Type I diabetes mellitus: a predictable autoimmune disease with interindividual variation in the rate of beta cell destruction

A large body of data generated during the past two decades has led to the ability to predict the development of Type I diabetes in the majority of relatives of diabetics. In particular we have recently proposed a dual parameter linear model to aid in predicting the onset of diabetes [years to diabetes = 1.5 + .03(IVGTT insulin secretion) - 0.008 (concn of insulin autoantibodies)]. The concentration of insulin autoantibodies in prediabetics appears to remarkably correlate with the age at which diabetes develops and the rate at which islet cell antibody-positive individuals progress to diabetes. Children developing diabetes before Age 5 often express more than 1000 nU/ml of such antibodies with the upper limit of normal of 39 nU/ml. Each prediabetic appears to be set at a characteristic level of insulin autoantibodies which does not consistently vary prior to the development of diabetes. During the prodromal phase preceding diabetes first phase insulin secretion is progressively lost, and the combination of insulin release which appears to reflect beta cell damage and the level of insulin antibodies accounts for more than 75% of the variation in time to diabetes over a 6-year interval.
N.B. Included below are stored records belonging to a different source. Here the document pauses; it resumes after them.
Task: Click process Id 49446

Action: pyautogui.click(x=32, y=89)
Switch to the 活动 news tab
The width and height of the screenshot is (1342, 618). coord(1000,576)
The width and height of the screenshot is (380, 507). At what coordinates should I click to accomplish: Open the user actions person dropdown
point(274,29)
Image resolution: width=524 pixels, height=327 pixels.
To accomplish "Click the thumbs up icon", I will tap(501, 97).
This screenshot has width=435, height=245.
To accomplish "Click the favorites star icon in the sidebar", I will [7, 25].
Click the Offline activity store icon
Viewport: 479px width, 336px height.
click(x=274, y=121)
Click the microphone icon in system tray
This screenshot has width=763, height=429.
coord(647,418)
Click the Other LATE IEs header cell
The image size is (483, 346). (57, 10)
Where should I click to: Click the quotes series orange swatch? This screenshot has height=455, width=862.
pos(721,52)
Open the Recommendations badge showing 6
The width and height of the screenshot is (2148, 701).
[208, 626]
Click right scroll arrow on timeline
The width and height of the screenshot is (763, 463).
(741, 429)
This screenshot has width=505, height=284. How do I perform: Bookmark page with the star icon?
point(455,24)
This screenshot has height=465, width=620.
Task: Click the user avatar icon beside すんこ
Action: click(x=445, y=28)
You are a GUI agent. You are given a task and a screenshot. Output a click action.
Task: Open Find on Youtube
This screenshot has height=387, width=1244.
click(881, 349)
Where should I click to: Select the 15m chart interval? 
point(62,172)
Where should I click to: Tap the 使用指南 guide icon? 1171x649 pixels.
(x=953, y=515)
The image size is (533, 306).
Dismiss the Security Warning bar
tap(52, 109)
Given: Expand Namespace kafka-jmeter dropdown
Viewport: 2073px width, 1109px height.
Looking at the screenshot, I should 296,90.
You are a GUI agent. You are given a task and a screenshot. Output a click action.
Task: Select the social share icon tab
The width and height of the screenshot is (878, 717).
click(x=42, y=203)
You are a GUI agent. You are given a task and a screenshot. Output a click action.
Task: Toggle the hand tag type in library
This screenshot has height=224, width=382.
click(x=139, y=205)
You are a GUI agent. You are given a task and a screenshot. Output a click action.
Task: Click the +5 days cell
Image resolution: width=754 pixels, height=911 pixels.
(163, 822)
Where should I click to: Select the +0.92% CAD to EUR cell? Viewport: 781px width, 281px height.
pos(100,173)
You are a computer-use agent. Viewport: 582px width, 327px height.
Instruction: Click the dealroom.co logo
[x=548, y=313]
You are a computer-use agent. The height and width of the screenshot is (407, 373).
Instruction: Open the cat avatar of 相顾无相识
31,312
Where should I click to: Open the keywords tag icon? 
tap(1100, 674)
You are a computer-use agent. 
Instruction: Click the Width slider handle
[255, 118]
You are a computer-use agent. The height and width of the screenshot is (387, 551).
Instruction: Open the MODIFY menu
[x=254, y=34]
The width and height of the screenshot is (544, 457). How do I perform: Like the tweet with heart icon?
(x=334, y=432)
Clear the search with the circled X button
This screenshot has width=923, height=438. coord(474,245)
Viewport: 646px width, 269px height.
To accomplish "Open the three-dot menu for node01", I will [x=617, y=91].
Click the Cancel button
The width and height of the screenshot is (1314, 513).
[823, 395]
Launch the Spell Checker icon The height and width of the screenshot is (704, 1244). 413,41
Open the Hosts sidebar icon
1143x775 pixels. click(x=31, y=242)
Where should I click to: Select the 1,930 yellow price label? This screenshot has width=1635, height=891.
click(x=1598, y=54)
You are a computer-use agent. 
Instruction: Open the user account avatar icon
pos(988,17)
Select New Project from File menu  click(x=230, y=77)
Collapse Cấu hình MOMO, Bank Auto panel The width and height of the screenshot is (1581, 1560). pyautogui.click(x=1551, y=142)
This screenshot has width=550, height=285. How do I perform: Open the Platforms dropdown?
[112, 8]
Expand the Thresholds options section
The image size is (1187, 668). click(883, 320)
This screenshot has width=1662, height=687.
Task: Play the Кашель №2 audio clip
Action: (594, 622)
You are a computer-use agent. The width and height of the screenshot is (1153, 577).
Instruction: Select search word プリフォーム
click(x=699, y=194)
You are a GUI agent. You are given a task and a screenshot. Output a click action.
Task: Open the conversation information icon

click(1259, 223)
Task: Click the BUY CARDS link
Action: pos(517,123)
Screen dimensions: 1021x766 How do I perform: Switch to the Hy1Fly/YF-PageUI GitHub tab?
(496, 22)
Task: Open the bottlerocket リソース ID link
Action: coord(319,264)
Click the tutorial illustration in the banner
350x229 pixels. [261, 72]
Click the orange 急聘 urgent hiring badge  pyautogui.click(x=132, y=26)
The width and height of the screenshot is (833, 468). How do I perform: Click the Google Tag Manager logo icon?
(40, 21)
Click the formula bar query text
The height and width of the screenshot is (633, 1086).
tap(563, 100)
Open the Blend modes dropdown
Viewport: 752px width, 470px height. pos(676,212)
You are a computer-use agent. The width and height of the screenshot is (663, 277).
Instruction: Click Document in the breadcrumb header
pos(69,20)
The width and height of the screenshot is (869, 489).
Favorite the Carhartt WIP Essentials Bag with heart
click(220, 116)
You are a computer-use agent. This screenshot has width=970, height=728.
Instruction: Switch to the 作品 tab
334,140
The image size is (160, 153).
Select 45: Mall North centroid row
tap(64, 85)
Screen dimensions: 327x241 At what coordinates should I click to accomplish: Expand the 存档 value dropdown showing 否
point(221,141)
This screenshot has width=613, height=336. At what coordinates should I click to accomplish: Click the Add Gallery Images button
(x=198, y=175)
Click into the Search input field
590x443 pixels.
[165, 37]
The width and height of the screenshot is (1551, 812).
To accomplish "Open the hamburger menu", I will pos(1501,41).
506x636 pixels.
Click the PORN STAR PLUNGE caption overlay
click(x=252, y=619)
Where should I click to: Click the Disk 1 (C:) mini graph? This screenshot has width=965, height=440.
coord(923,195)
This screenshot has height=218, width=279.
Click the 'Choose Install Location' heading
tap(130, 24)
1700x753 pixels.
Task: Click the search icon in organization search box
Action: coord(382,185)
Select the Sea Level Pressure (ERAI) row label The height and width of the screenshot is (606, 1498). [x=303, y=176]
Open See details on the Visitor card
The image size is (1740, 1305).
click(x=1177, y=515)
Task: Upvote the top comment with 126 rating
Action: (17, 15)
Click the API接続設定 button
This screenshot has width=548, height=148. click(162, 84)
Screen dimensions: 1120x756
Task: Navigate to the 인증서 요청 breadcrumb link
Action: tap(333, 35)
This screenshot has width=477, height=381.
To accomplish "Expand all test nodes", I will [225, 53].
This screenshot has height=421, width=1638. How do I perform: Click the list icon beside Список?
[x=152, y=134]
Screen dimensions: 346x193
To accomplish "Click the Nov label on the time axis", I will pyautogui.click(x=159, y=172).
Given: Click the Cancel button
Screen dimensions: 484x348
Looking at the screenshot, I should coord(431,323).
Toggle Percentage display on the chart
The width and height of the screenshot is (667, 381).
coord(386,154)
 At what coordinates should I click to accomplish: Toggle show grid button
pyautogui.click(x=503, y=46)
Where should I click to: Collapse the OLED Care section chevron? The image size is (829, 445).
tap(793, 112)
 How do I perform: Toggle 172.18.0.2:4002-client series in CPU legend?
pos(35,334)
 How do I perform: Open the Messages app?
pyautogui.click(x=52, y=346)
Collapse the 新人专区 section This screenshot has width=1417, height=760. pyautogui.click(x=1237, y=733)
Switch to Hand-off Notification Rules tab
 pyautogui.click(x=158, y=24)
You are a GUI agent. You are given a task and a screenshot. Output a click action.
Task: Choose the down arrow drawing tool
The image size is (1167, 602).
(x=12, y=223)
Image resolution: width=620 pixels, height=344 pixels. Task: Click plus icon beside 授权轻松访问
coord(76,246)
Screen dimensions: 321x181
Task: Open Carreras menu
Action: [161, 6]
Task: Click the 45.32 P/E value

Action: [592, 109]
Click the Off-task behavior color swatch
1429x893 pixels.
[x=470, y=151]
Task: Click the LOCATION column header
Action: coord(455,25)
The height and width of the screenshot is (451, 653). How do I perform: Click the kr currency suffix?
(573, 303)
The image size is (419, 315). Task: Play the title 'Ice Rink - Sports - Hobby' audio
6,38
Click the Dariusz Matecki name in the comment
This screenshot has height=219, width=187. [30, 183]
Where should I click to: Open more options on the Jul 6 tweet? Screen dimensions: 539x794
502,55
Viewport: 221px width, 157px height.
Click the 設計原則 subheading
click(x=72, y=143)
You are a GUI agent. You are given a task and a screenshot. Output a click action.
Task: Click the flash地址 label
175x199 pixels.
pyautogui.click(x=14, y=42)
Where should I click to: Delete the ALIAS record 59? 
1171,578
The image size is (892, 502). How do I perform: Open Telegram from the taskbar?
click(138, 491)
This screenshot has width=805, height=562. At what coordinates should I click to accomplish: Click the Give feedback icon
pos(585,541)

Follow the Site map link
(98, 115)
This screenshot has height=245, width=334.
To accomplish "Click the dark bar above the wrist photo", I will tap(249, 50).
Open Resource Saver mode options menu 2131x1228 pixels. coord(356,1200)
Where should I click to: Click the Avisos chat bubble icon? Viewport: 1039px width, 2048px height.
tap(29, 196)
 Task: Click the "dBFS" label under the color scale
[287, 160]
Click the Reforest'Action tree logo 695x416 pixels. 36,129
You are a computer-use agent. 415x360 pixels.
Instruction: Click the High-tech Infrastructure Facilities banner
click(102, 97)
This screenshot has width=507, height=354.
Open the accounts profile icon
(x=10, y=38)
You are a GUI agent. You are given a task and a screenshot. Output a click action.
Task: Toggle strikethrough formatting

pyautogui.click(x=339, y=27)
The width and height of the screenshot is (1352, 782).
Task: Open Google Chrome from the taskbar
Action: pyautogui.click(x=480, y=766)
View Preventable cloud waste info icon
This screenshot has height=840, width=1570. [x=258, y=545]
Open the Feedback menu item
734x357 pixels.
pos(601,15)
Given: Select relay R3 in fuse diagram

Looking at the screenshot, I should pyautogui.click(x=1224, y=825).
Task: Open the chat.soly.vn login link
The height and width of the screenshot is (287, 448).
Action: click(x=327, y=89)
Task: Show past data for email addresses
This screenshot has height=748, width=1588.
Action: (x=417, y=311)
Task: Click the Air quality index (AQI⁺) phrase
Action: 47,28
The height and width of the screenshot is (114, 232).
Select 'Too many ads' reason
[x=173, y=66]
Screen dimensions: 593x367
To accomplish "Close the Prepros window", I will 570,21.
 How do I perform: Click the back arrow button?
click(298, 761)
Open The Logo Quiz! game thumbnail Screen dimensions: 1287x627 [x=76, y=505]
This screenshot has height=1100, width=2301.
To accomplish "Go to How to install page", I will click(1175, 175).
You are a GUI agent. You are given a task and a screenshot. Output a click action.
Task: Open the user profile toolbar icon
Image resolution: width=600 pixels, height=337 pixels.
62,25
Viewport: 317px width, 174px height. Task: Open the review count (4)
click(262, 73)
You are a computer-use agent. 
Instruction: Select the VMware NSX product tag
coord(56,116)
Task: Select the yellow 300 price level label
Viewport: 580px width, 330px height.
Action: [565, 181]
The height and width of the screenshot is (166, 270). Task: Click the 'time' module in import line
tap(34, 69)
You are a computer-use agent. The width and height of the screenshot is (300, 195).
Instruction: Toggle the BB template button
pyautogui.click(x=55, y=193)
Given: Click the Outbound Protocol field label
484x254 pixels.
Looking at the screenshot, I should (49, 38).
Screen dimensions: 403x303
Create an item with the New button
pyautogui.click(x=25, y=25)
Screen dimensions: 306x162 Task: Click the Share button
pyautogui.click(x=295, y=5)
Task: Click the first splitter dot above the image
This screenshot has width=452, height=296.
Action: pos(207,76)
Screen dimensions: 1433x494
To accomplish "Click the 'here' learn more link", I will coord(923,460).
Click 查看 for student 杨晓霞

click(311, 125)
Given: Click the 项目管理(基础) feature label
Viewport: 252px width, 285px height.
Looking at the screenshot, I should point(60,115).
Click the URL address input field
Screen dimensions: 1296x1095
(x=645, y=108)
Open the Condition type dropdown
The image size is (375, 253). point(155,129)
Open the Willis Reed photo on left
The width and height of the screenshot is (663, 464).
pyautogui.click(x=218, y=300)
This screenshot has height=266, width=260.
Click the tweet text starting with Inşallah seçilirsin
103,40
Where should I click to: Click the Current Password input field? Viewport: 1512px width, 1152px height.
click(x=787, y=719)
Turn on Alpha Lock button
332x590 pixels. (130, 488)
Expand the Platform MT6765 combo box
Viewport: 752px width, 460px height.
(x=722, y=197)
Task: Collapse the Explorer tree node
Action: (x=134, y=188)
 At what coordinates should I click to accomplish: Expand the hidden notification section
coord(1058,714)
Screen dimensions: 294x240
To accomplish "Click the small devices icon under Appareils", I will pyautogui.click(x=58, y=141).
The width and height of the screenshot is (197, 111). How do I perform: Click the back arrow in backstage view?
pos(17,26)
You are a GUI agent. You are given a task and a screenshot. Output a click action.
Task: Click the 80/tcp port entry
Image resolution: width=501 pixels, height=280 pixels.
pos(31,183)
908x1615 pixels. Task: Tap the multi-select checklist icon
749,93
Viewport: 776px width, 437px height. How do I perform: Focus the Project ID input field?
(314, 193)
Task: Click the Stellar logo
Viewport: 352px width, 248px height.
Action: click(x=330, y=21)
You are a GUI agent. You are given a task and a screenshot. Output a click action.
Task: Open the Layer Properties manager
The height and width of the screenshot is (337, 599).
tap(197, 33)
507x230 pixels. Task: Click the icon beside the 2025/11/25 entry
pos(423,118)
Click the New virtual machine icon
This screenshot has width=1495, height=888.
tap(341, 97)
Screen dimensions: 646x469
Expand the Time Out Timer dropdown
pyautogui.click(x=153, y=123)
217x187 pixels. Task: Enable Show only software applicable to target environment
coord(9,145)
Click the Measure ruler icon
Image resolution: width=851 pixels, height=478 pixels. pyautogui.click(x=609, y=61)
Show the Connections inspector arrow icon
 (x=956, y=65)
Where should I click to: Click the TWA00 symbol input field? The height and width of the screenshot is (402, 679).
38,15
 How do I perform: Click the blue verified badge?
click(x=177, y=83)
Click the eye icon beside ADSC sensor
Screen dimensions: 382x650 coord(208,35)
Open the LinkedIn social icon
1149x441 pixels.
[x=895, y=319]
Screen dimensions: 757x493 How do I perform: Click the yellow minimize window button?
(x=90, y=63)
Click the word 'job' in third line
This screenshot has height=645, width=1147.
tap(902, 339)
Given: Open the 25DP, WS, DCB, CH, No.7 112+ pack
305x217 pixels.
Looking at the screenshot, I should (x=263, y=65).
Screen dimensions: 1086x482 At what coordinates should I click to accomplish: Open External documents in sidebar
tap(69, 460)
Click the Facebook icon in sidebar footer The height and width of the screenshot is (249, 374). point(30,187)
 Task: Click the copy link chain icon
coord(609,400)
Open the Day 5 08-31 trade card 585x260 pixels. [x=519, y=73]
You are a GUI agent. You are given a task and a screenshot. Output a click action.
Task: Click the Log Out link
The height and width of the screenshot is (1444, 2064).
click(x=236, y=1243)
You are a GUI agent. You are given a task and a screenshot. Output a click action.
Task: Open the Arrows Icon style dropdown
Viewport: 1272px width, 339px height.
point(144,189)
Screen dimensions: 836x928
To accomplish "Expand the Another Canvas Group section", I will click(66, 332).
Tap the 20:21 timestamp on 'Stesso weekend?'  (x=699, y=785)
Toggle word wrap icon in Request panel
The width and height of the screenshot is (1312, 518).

A subset of NOD mice also expresses insulin autoantibodies, and in addition essentially all NOD mice, but not F1 crosses of NOD by BALB/c, have antibodies to a target antigen of a RIN islet line protein (termed "polar antibodies"). In addition patients but not NOD mice have cytoplasmic islet cell antibodies which appear to react with a glycolipid islet target antigen. In the NOD mice the inheritance of disease is multigenic with a gene on chromosome 9, linked to the T cell marker theta, determining the bulk of islet cell destruction. In crosses of NOD mice with a series of normal strains, inheritance overt diabetes is correlated with inheritance of the NOD's unique I-A beta gene, though the bulk of islet destruction and insulitis can occur independent of MHC inheritance. Until the additional genes outside of the MHC, associated with the development of Type I diabetes, are identified for man, the NOD mouse, and the BB rat, one can only speculate concerning pathogenic mechanisms. To date islet cell destruction appears to be independent of polymorphic genes acting at the level of the islet target, and crucially dependent upon bone marrow precursor cells.